Kerja interkultural dalam proses penciptaan pemeranan tentunya merupakan proses yang rumit dan kompleks. Dimana setiap kebudayaan memiliki berbagai dimensi, seperti etika, estetika, religius hingga politik. Aktor tidak hanya dituntut untuk memahami dimensi-dimensi tersebut, tetapi juga diharuskan untuk menubuhkannya menjadi akspresi yang natural. Namun, ketika melihat akting dari Eka Nusa dan Kedung Darma, tergambar bahwa mereka telah menunaikan kerja interkultural dalam proses pemeranannya secara rapi dan lumayan berhasil. Meskipun pada beberapa adegan di mana idiom dan bahasa tubuh khas Indonesia tetap tidak dapat disamarkan.




Penonton (khususnya orang Indonesia) ditawarkan pengalaman estetik yang berbeda, yaitu masuk ke dalam sebuah peristiwa budaya urban Jepang. Tidak hanya akting saja, dari segi artistik seperti set panggung, kostum dan properti juga mendukung terciptanya suasana di negeri sakura. Meskipun, berbagai peristiwa menjadi asing dan berjarak untuk penonton Indonesia, seperti  adegan minum sake (minuman beralkohol dari Jepang), memakai kimono (baju tradisi Jepang) dan menghangatkan tubuh menggunakan kotatsu (meja yang diselimuti oleh futon). Meskipun demikian, pertunjukan Heart of Almond Jelly masih relatif renyah dan komunikatif karena selain bahasa yang digunakan adalah bahasa Indonesia, secara tematik cerita juga sangat universal dan memiliki relevansi yang kuat dengan situasi sosial yang terjadi di Indonesia. 

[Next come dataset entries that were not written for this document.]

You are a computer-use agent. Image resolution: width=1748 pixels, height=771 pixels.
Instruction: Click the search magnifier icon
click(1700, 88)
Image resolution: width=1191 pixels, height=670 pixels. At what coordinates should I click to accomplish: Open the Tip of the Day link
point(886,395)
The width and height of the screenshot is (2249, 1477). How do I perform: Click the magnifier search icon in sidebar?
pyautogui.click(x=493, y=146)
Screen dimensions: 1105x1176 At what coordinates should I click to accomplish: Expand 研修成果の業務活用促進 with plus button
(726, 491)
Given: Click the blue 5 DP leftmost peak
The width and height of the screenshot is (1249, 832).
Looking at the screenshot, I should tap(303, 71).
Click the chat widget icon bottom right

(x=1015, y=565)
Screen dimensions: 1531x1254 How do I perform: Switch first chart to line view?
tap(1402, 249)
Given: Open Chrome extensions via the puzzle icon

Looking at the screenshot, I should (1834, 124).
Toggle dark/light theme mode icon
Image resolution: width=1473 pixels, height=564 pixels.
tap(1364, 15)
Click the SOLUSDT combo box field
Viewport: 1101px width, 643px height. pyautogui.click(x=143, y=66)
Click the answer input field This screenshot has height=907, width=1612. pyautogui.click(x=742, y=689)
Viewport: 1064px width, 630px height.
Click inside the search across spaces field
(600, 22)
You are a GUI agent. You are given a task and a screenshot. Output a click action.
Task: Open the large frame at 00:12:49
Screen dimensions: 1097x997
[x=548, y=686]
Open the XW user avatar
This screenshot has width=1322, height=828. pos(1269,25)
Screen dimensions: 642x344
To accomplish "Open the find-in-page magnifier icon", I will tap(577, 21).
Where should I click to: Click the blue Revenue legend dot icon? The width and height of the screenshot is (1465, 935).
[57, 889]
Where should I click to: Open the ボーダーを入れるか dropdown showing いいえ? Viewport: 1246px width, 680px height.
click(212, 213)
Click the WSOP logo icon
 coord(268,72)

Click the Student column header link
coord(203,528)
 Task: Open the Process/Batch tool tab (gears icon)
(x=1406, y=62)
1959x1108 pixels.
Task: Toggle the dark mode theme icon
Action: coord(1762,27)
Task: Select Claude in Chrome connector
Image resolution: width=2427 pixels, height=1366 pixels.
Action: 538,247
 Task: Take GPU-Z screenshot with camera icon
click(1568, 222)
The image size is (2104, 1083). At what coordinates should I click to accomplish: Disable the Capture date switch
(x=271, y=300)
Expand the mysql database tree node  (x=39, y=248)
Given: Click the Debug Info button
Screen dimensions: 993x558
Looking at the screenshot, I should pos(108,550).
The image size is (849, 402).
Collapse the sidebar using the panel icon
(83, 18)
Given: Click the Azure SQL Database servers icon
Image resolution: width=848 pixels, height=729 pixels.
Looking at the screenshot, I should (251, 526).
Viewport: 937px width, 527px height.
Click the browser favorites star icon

Selain memberikan pengalaman dan pengetahuan tentang Jepang, pertunjukan Heart of Almond Jelly juga mengobati kerinduan penonton untuk menyaksikan pertunjukan teater di tengah situasi pandemi Covid-19. Meskipun impresi yang diterima secara daring tidak begitu kentara, namun menonton pertunjukan secara virtual juga merupakan pengalaman yang baru bagi penikmat teater. Semoga pandemi ini segera berakhir dan aktor dipertemukan kembali kepada spektator dalam sebuah peristiwa teater.